Le point focal national RSI pour l’Arabie saoudite a été informé par l’OMS. Les points focaux nationaux RSI pour l’Autriche et l’Arabie saoudite ont entrepris une investigation et une recherche des contacts dans les deux pays. En outre, en Arabie saoudite, le Ministère de l’agriculture a été informé et une investigation sur les chameaux est en cours. Des échantillons ont été prélevés sur les chameaux qui ont été placés en quarantaine.

Évaluation du risque par l’OMS

Sur la base des informations actuellement disponibles concernant ce cas unique signalé en Autriche, il existe un risque d’impact grave sur la santé publique étant donné que le MERS CoV a été à l’origine de graves infections chez l’homme entraînant une forte mortalité; il a aussi démontré sa capacité à se transmettre d’une personne à l’autre, en particulier dans les établissements de soins, avec le risque potentiel de provoquer des flambées à grande échelle. L’évaluation du risque sera actualisée au fur et à mesure de la disponibilité de nouvelles informations.

Conseils de l’OMS

Compte tenu de la situation actuelle et des informations disponibles, l’OMS encourage tous les États Membres à poursuivre leur surveillance des infections respiratoires aiguës et à examiner avec soin toute présentation inhabituelle.

L’application des mesures de prévention et de lutte contre l’infection est essentielle pour éviter la propagation éventuelle du MERS-CoV dans les établissements de soins. Il n’est pas toujours possible d’identifier rapidement les patients porteurs de ce virus car, comme pour d’autres infections respiratoires, les premiers symptômes ne sont pas spécifiques.
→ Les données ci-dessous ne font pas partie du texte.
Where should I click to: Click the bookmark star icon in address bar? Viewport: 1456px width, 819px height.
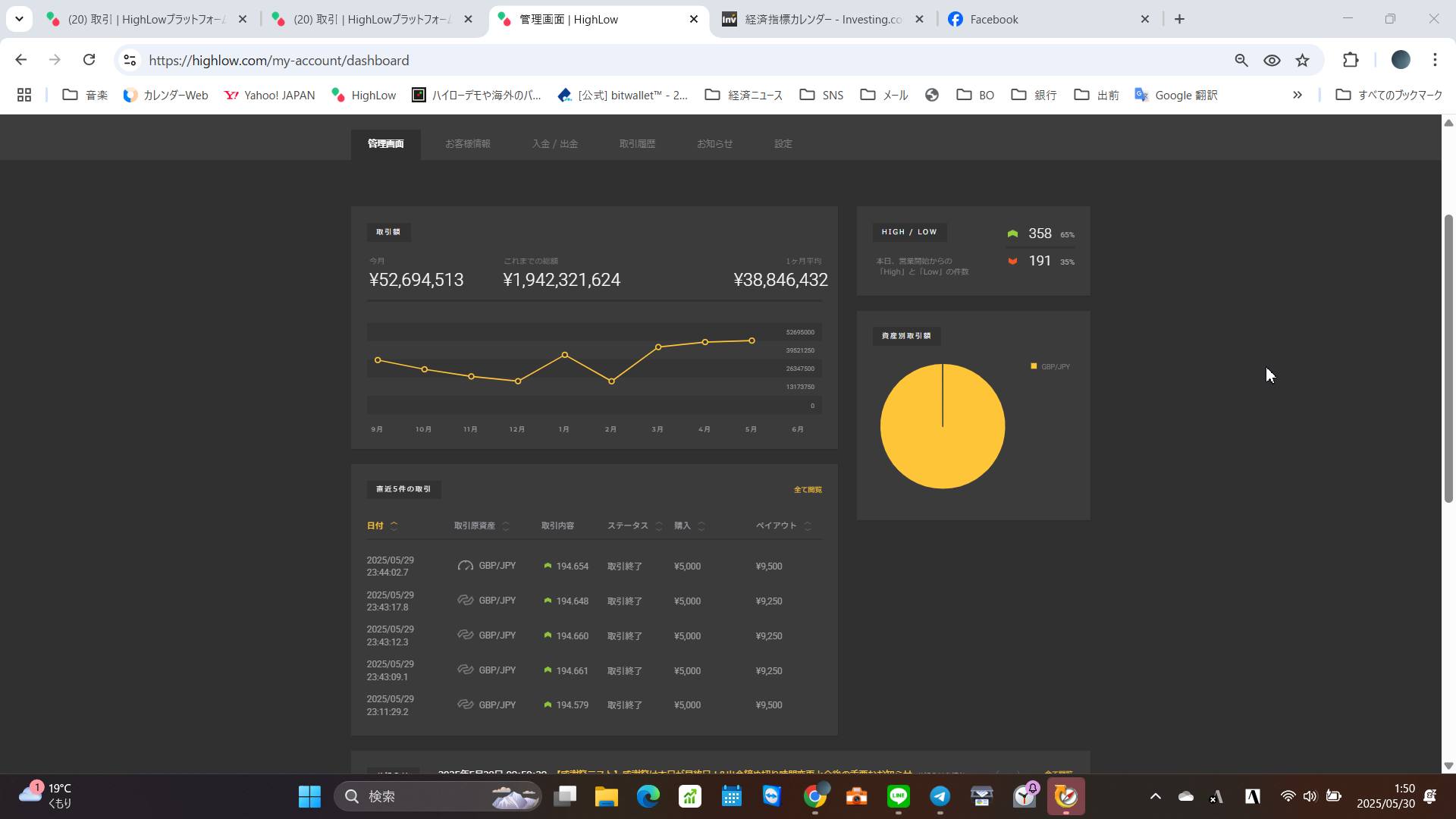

Les soignants devront donc toujours appliquer systématiquement les précautions standard à tous les patients, quel que soit leur diagnostic. Ils devront compléter les précautions standard par les précautions gouttelettes lorsqu’ils dispensent des soins à des patients présentant des symptômes d’infection respiratoire aiguë. Il leur faudra aussi adjoindre à ces mesures les précautions contact et le port d’une protection oculaire pour s’occuper de cas probables ou confirmés d’infection par le MERS-CoV; les précautions aériennes devront être mises en œuvre lors de l’exécution d’actes générant des aérosols.

Jusqu’à ce que l’on en sache plus sur le MERS-CoV, les personnes atteintes de diabète, d’insuffisance rénale ou de maladie pulmonaire chronique ou encore les individus immunodéprimés seront considérés comme à haut risque de maladie grave en cas d’infection par le MERS-CoV. Par conséquent, ces personnes devront éviter les contacts rapprochés avec des animaux, en particulier les chameaux, lorsqu’ils se rendent dans des fermes, sur des marchés ou dans des étables ou des écuries, où l’on sait que le virus circule potentiellement. On appliquera également des mesures générales d’hygiène comme se laver systématiquement les mains avant et après avoir touché un animal et éviter les contacts avec des animaux malades.

On observera également les règles d’hygiène alimentaire. On évitera ainsi de boire du lait de chamelle cru ou de l’urine de chameau, ou encore de consommer de la viande qui n’est pas assez cuite.

L’OMS ne conseille pas de dépistage particulier aux points d’entrée et ne recommande pas non plus actuellement l’application de restrictions aux déplacements ou au commerce en rapport avec cet événement.